** Opening Listed records block **
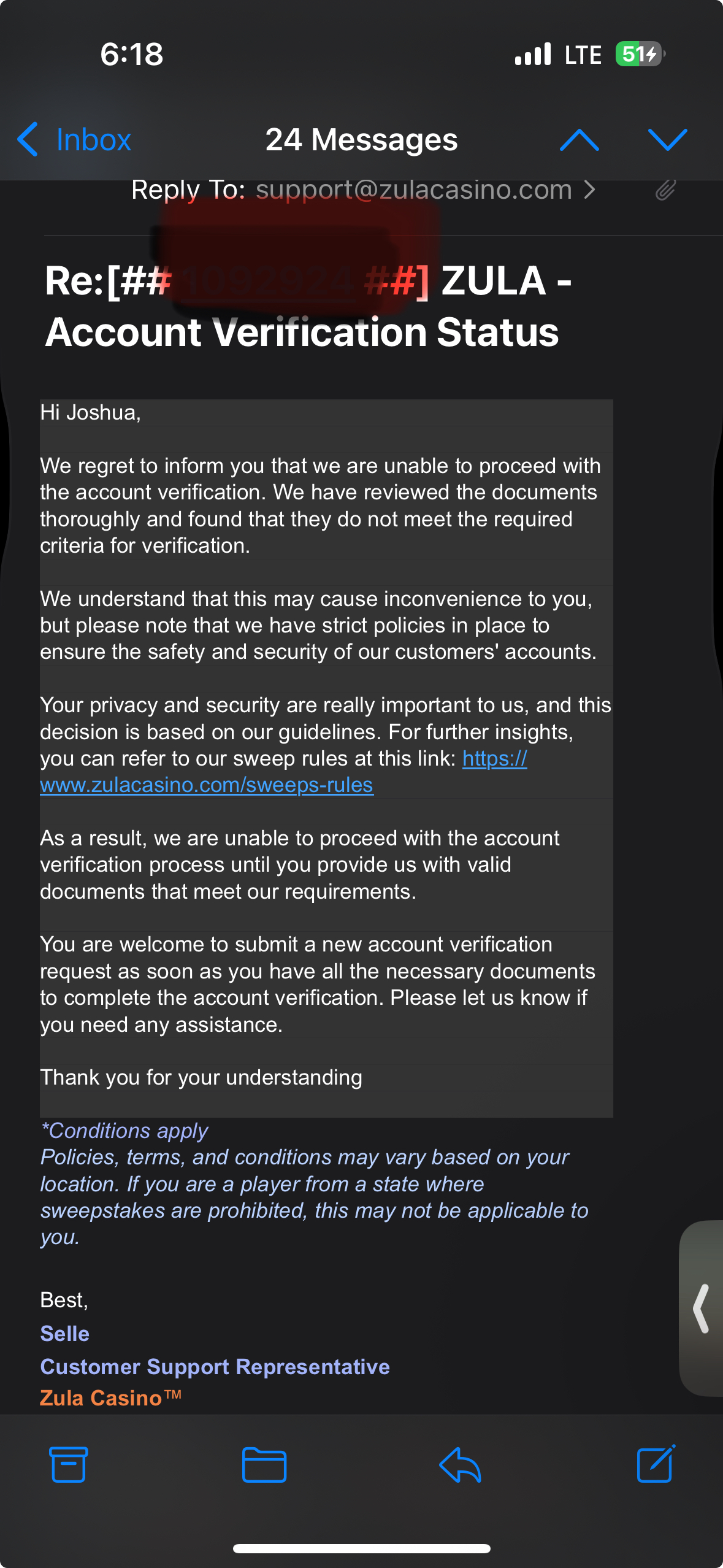The image size is (723, 1568).
Task: Tap the Archive box icon
Action: (x=68, y=1464)
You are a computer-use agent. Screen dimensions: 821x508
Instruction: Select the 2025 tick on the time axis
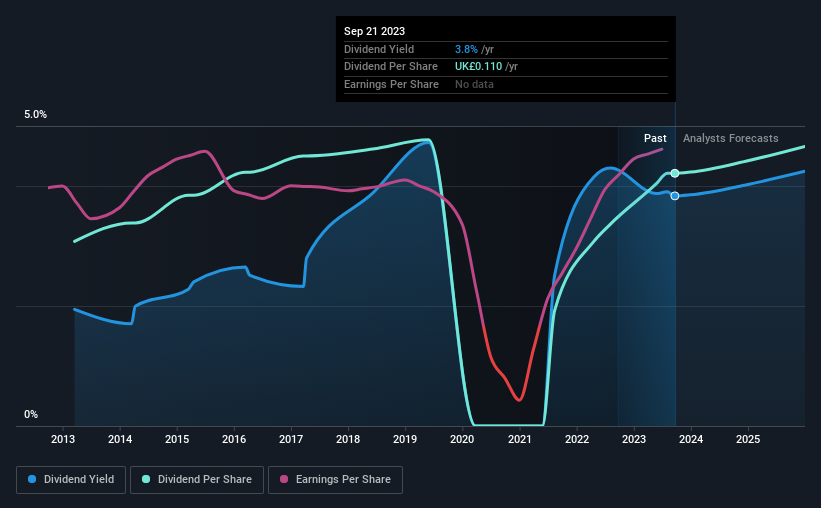pos(748,439)
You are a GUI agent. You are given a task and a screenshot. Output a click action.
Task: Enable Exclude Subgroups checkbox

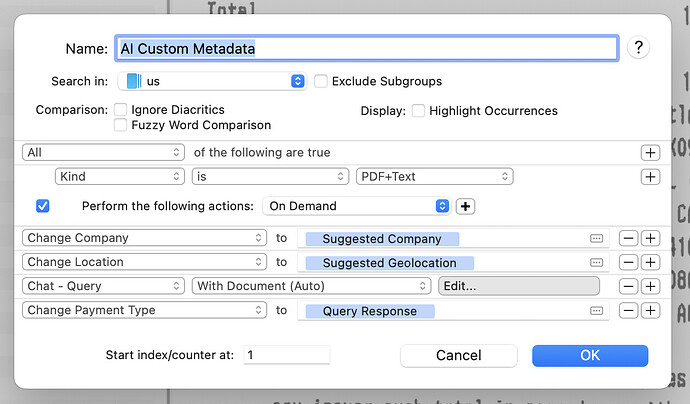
** Closing Listed records block **
• Your assignment
Across the data, count every line where the string "agent" turns up, then write only that count.

• Exercise solution
2